Perşembe Mayıs 2, 2024

Gerçeğe ışık, devrime pusula: Mehmet Demirdağ -4-

Mehmet Demirdağ ve “birlik anlayışı” üzerine

Demirdağ yoldaşın tarihsel pratiğini, belirli ve gündeme denk düşen özellikleri ile tartışmaya çalıştığımız yazı dizisinin son bölümünü, onun 94 tasfiyeciliği ile yürüttüğü hesaplaşmadaki en kritik nokta olarak “birlik sorunu”na yaklaşımı olarak belirledik. Zira, Demirdağ yoldaşın “kolektifi ilkeleri üzerinden ayağa dikme” sürecindeki en kritik manevra alanını ve kolektifin o dönemki tasfiyeci etkiden arındırılması çabasını en net özetleyen yönelimlerin başında birlik sorununa yaklaşım gelmektedir.

Birlik sorunu sadece bir “birleşme” sorunu olarak ele alınamaz. Esas itibari ile birlik sorunu, bir partiyi Komünist Partisine dönüştüren ilke ve işleyişlerle temelden ilintilidir ve Demirdağ yoldaşın 94 tasfiyeciliğine karşı yürüttüğü mücadele (92 Birliğini de ele alacak şekilde) öz itibari ile bir KP’yi KP yapan işleyiş özelliklerini pratiğe geçirme mücadelesidir.

Güncel itibari ile kolektifin yaşadığı sorunların özünü de bu oluşturmaktadır. Olaylar silsilesini bir kenara bıraktığımızda bugün Proletarya Partisi’ndeki sıkıntıların temel çözüm yöntemi olarak kolektifin iradesini açığa çıkartacak mekanizmaların işletilememesi ve çözümsüzlüğün palazlandırılarak krizin derinleştirilmesi durumu söz konusudur. Ancak, açık olan şudur ki, bu gerçekliği üreten de kolektifin bütünü olmakta, tüm bu gelişmeler ise elimize ilke ve işleyişte ciddi oranda dejenere olmuş bir gerçeklik bırakmaktadır. Tüm bu gerçeklikten ötürüdür ki, Demirdağ yoldaşın birlik anlayışını tartışmak, aynı zamanda güncelde yaşanan dejenerasyonu tartışmak anlamı taşımaktadır.

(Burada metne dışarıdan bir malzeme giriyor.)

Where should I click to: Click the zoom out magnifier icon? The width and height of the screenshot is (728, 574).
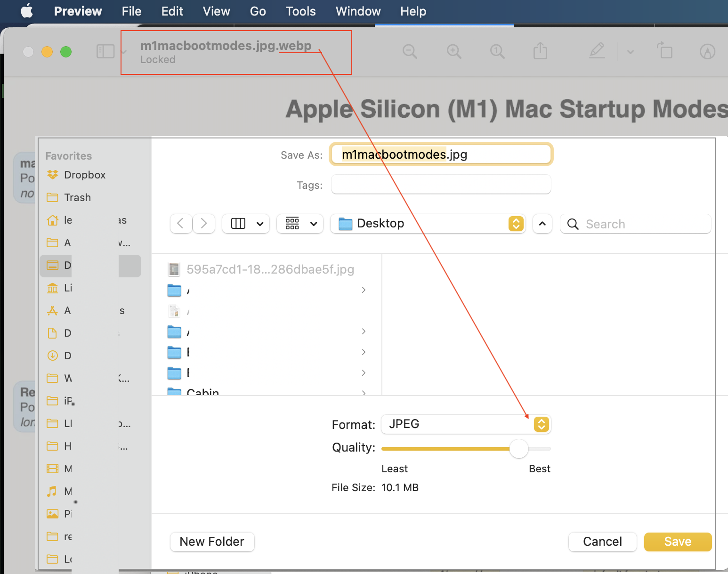pyautogui.click(x=410, y=51)
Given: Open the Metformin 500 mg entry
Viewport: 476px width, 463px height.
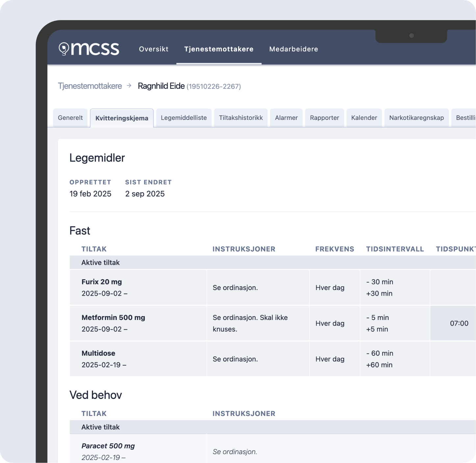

Birlik sorunu üzerine Demirdağ

Komünist partilerde birlik olgusu esas itibari ile ideolojik birliği temsil etmekte bu da stratejik hatta anlamını bulmaktadır. Ancak, bu genel tanım, bir KP’deki her bireyin aynı şeyi düşünmesi demek değildir. Aksine, KP’ler sınıflar mücadelesinin en keskin şekilde karşılık bulduğu alanlardır. İki çizgi mücadelesi olarak tanımladığımız genel ilke, tam da bunu özetlemektedir. Kuşkusuz ki bu olgu KP’yi salt tartışma platformu olarak görmek değildir. KP’yi bir tartışma platformu olmaktan çıkartmanın ve KP’de birliğin teminat altına almanın tek geçer koşulu ise MLM bilimini kavramaktan geçmektedir.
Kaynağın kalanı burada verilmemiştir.